::: Data provided

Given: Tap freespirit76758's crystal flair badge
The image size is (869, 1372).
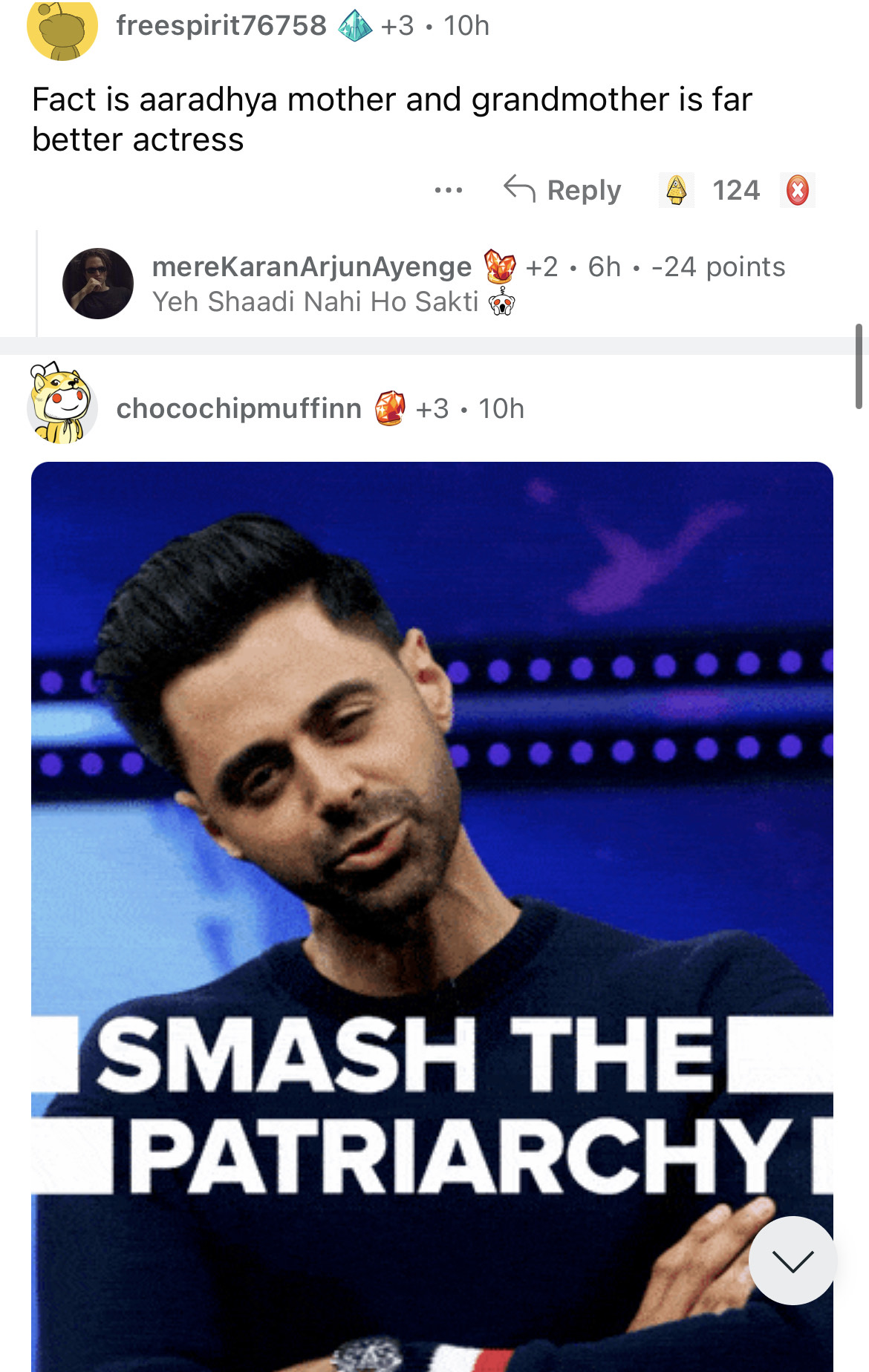Looking at the screenshot, I should (355, 26).
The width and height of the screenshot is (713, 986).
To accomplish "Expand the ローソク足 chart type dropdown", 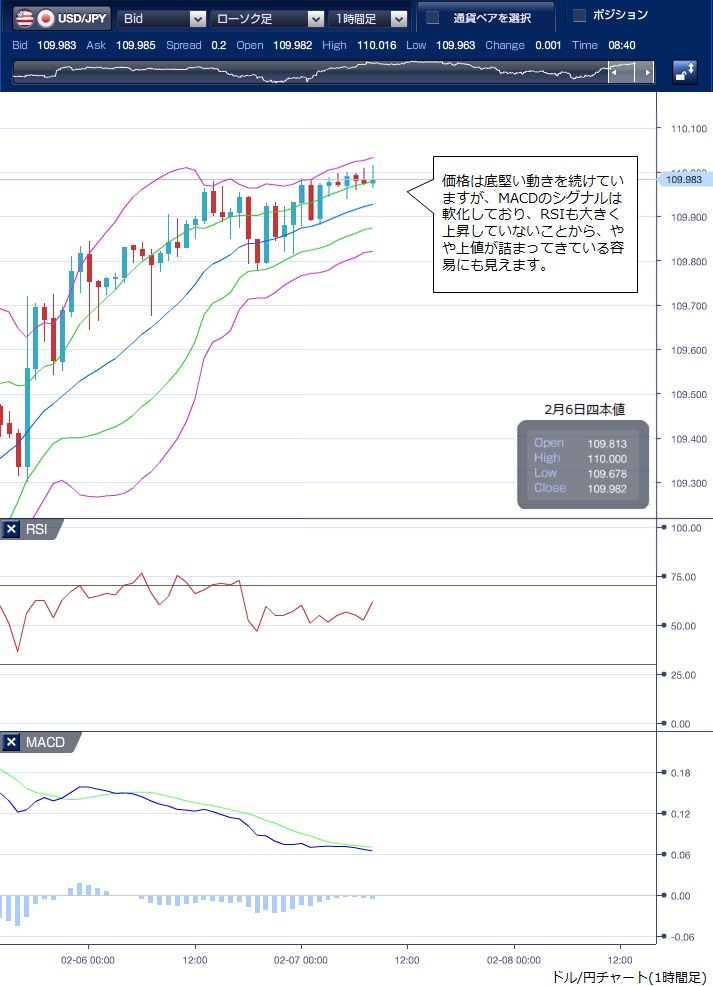I will coord(267,18).
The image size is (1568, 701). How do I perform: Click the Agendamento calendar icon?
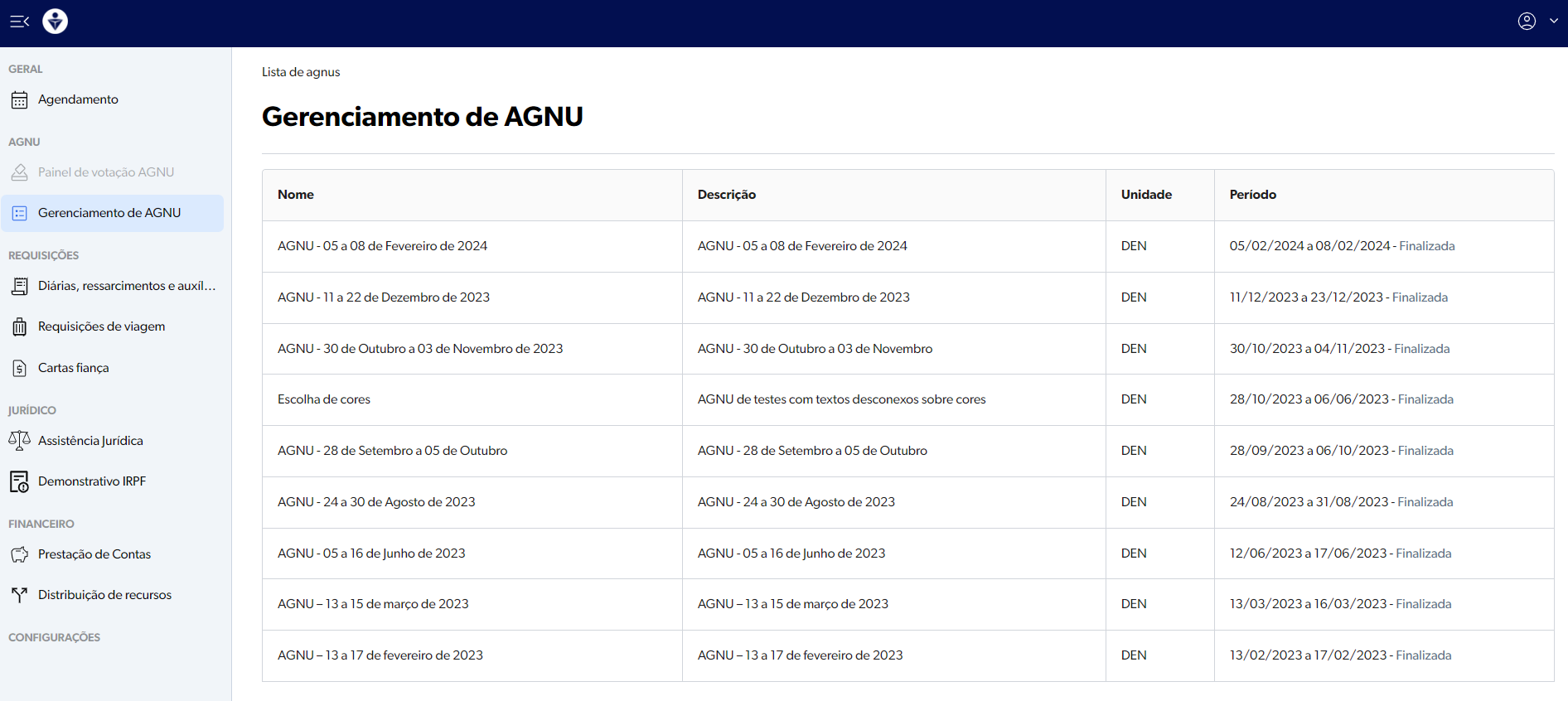click(20, 100)
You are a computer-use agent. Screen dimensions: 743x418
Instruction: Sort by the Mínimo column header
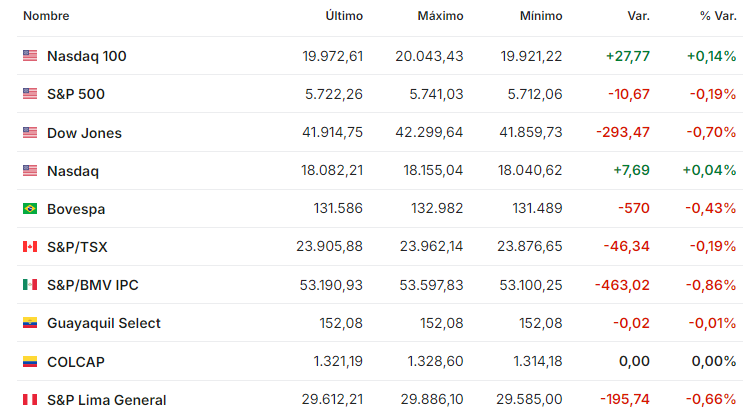541,16
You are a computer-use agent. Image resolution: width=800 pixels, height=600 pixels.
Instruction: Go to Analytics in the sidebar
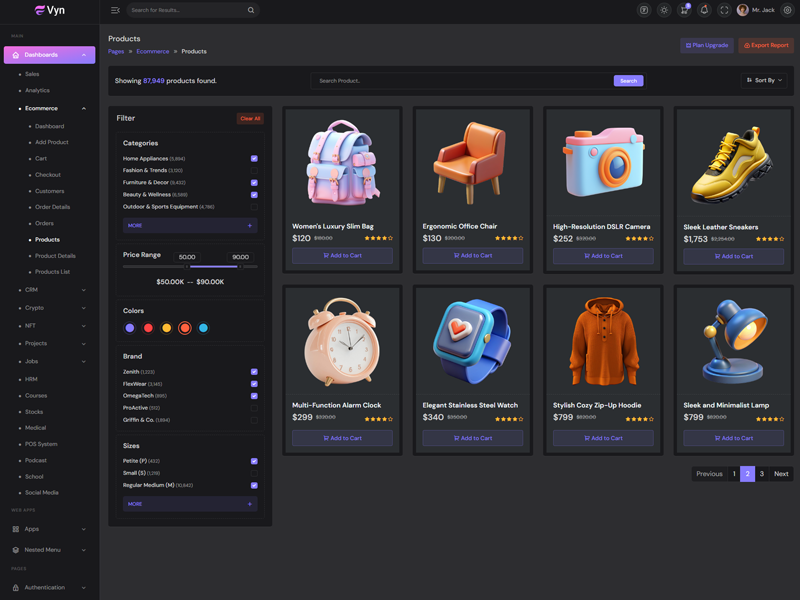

::::::

→ Description of the task:
Lay out as a numbered list the lines of the listing from the one containing "You are a computer-use agent. Image" through the end of the listing, both included, with blank lines and pictures omitted.

→ Answer to the problem:
1. You are a computer-use agent. Image resolution: width=800 pixels, height=600 pixels.
2. Instruction: Go to Analytics in the sidebar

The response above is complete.